NEW YORK, Aug. 2, 2018 /PRNewswire/ -- Mudrick Capital Management, L.P., the largest independent shareholder in Globalstar, Inc. (NYSE American: GSAT), announced yesterday that Globalstar has just terminated its unfair merger agreement to acquire FiberLight and several other assets owned by the Thermo Companies, which are controlled by Globalstar's Chief Executive Officer and controlling shareholder, Jay Monroe. As Mudrick Capital, counseled by Selendy & Gay PLLC, explained in a complaint it filed on May 17, 2018 in Delaware's Court of Chancery, this merger would have resulted in Globalstar and its minority shareholders materially overpaying for assets already controlled by Mr. Monroe, while at the same time significantly diluting its minority shareholders' interests in Globalstar. Moreover, the merger would have been funded by Globalstar stock that Mr. Monroe himself has conceded is vastly undervalued, thereby transferring a massive amount of wealth from Globalstar's public shareholders to Mr. Monroe. Mudrick Capital's complaint sought corporate books and records, including e-mails, pursuant to Section 220 of Delaware's General Corporation Law, in order to permit Mudrick Capital to meaningfully investigate the serious wrongdoing it has suspected at Globalstar.

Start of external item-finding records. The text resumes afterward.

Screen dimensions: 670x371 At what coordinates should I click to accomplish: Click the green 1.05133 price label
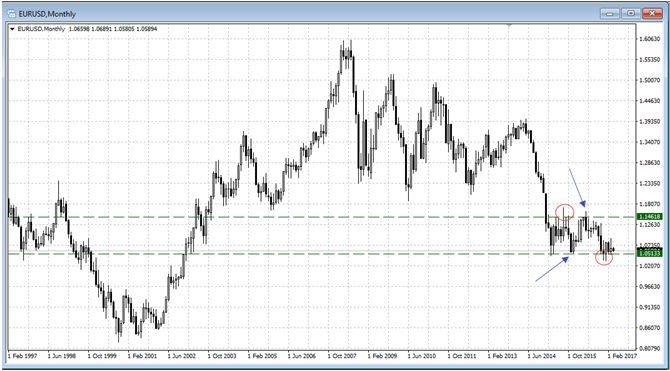tap(649, 254)
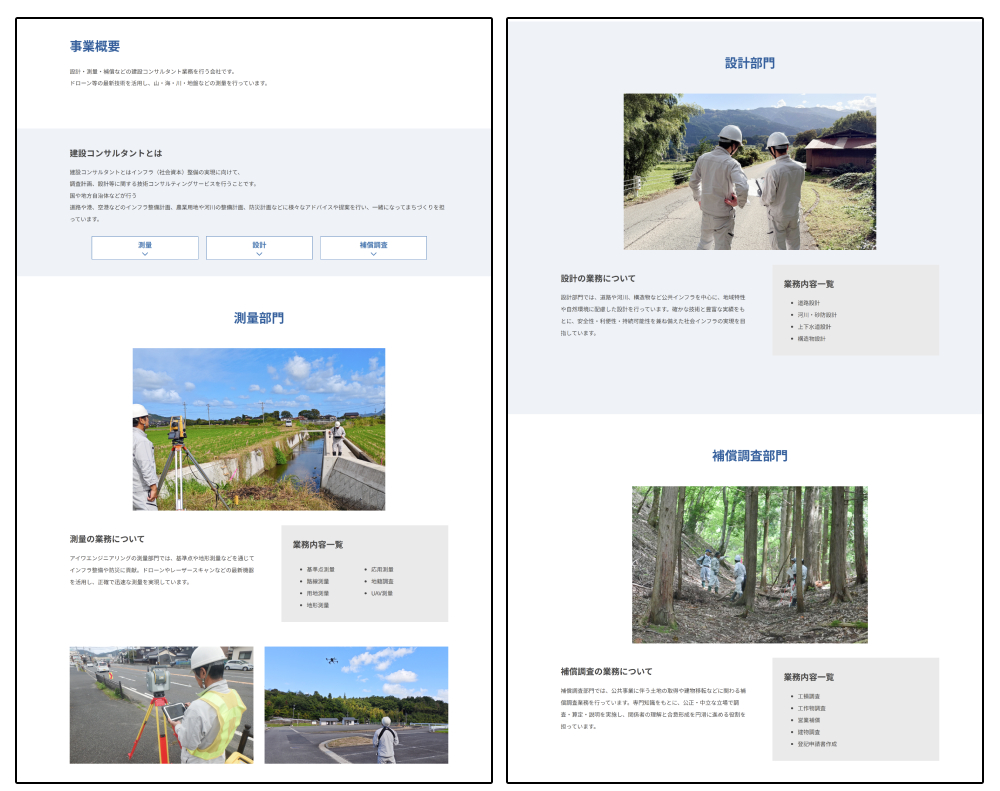Click the 建設コンサルタントとは heading
Screen dimensions: 1000x791
(x=115, y=153)
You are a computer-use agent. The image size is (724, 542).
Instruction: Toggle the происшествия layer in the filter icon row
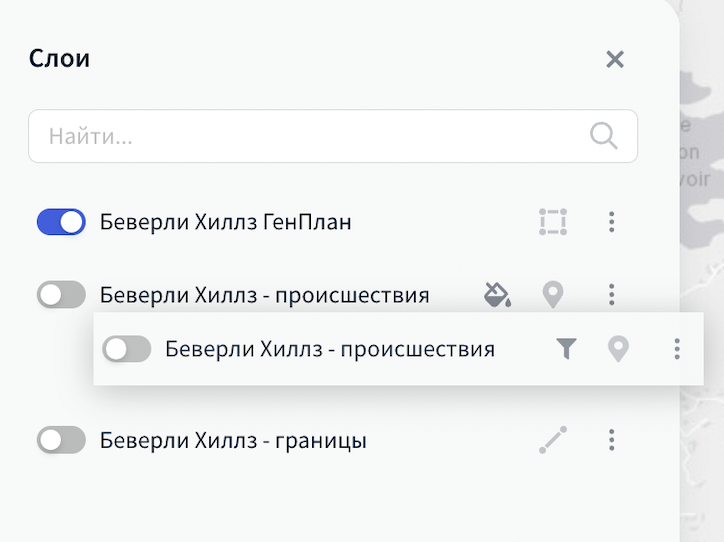pos(127,349)
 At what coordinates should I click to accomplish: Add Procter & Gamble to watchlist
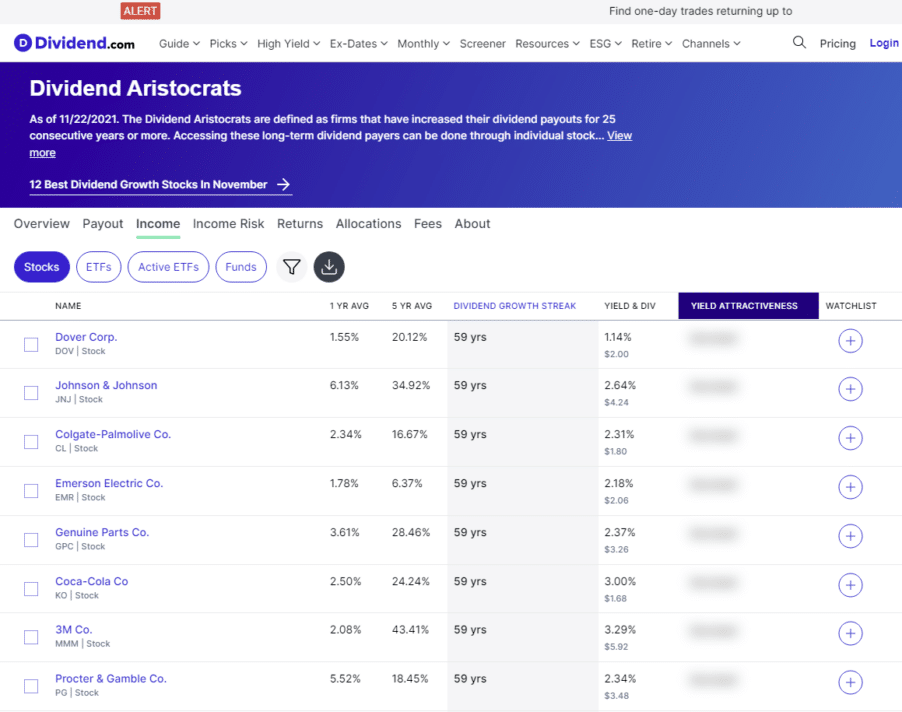point(850,683)
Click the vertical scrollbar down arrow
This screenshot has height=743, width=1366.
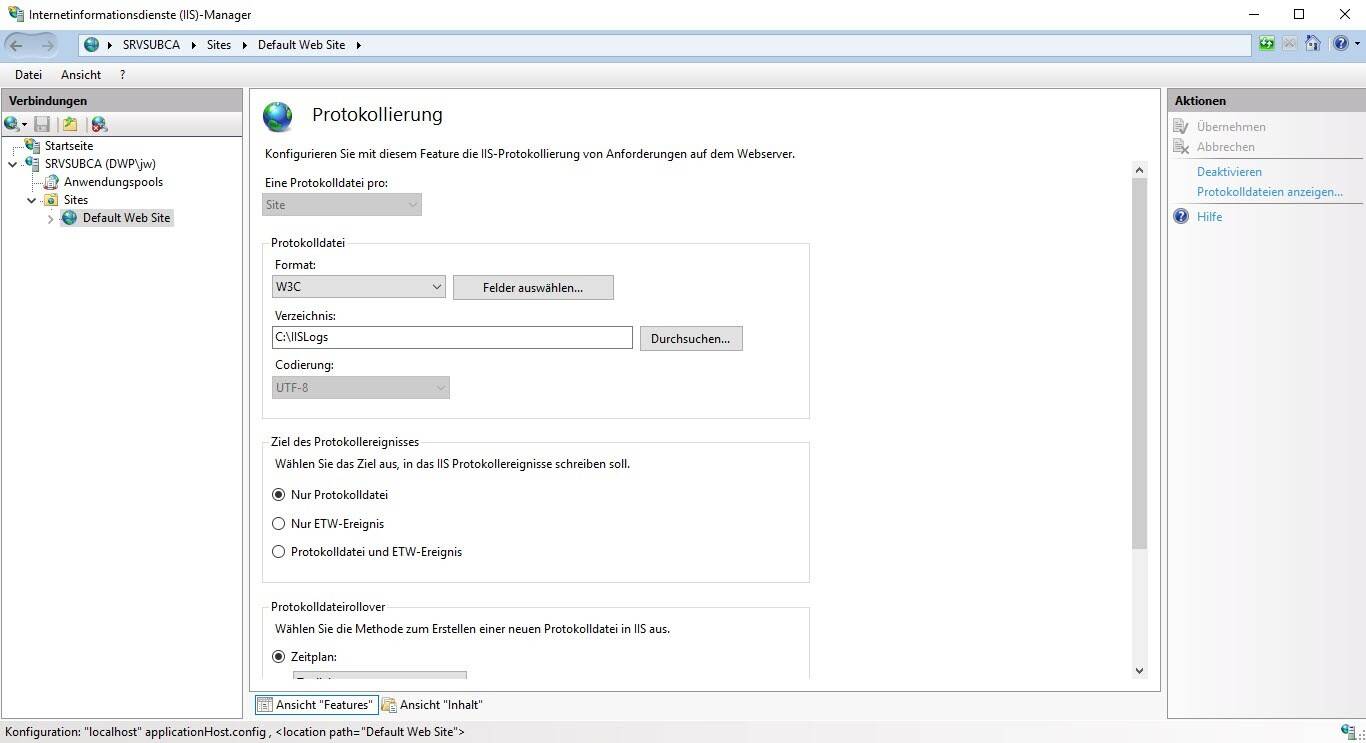[x=1139, y=671]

On July 3, 2018, this matter was tried in the Delaware Court of Chancery, with Jason Mudrick, the President and Chief Investment Officer of Mudrick Capital, testifying as the sole witness. Following this trial, the Court of Chancery on July 31, 2018 issued an order granting Mudrick Capital's demand. In its opinion, the Court of Chancery found that Mr. Mudrick has testified credibly to the wrongdoing he suspected at Globalstar, and ordered Globalstar to produce nearly all corporate books and records sought, including e-mails from each of Globalstar's C.E.O. Jay Monroe, its General Counsel, and the chair of the Special Committee that had approved the unfair merger. One day after this ruling, Globalstar terminated its merger agreement with the Thermo Companies.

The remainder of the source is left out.